KEA Technical Interview

Overview

This is a takehome test for candidates applying for a developer position at KEA.

Problem Definition

Fixat has a list of clients(aka taxpayers) waiting to schedule an appointment with an accountant. The waitlist is created sequentially (e.g. clients are added in a fifo order) from the time the client calls. Once there is an availability, the front desk calls each client to offer the appointment in the order they were added to the waitlist. The staff member from the front desk has noticed that she wastes a lot of time trying to find a client from the waitlist since they're often not available, don't pick up the phone, etc. She would like to generate a better list that will increase her chances of finding a client in the first few calls.

Interview Task

Given client demographics and behavioral data (see sample-data/taxpayers.json), create an algorithm that will process a set of historical client data and compute a score for each client that (1 as the lowest, 10 as the highest) that represents the chance of a client accepting the offer off the waitlist. Take in consideration that clients who have little behavior data should be randomly added to the top list as to give them a chance to be selected. Create an api or script that takes a Fixat's office location (latitude and longitud coordinates) as input and returns an ordered list of 10 clients who will most likely accept the appointment offer, each client must include their computed score.

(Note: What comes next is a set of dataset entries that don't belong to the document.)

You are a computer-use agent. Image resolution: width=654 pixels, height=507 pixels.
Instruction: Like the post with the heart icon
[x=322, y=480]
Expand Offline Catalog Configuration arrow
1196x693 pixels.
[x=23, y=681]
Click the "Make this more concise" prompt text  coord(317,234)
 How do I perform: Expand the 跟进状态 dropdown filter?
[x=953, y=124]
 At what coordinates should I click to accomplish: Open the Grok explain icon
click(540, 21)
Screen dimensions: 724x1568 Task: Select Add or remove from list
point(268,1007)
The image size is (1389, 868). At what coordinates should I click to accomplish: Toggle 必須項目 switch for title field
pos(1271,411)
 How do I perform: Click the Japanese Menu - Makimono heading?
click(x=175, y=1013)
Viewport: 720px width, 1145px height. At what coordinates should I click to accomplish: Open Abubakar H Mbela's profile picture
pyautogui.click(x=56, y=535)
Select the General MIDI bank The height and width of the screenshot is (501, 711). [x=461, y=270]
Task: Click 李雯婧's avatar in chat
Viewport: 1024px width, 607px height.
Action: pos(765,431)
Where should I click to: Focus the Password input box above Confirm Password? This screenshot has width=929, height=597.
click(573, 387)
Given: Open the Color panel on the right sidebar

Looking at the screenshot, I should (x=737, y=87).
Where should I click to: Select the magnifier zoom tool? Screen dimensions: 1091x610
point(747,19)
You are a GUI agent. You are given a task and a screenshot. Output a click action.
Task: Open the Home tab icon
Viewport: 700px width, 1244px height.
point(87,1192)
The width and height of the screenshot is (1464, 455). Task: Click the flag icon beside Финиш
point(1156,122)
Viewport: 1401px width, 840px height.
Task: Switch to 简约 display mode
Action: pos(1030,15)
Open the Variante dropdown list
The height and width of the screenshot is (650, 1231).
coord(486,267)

Example of input Fixat's office location

Latitude: 19.3797208
Longitude: -99.1940332

Example of response with an taxpayer list of client

[
    {
        "id": "0a5d2f34-6baa-4455-a3e7-0682c2094cac",
        "name": "Jorge Sullivan",
        "location": {
            "latitude": 20.28527,
            "longitude": -103.42897
        },
        "age": 56,
        "accepted_offers": 61,
        "canceled_offers": 45,
        "average_reply_time": 2390,
        "score": 10
    },
    ...,
    {
        "id": "23c6612f-4826-4673-a3a7-711a81332876",
        "name": "Lisa King",
        "location": {
            "latitude": 17.94979,
            "longitude": -94.91386
        },
        "age": 86,
        "accepted_offers": 90,
        "canceled_offers": 77,
        "average_reply_time": 602,
        "score": 8
    }
]

Weighting Categories

Demographic

  • age (weighted 10%)
  • distance to office (weighted 10%)

Behavior

  • number of accepted offers (weighted 30%)
  • number of cancelled offers (weighted 30%)
  • reply time (how long it took for clients to reply) (weighted 20%)

Client Model

  • ID
  • Age (in years)
  • location
    • Lat
    • long
  • accepted_offers (integer)
  • canceled_offers (integer)
  • average_reply_time (integer, in seconds)

Deliverables

The code should be written in Python 3 with the instructions to run the script or API.

Feel free to structure the code however you prefer and use third-party libraries at your discretion.

Duration

Up to 72 hours. We do not expect you to complete the assessment in this time.

Submission

  1. Fork this repo
  2. Once you've completed the test, submit a Pull Request (PR)
  3. In the PR, include a README that includes the following:
    • If you made any assumptions, what are they

Notes:

  1. Feel free to contact me if you have any questions about the test.
  2. Feel free to generate more sample data to test your algorithm.
    • See the Python script: sample-data/generate_data.py

Thanks!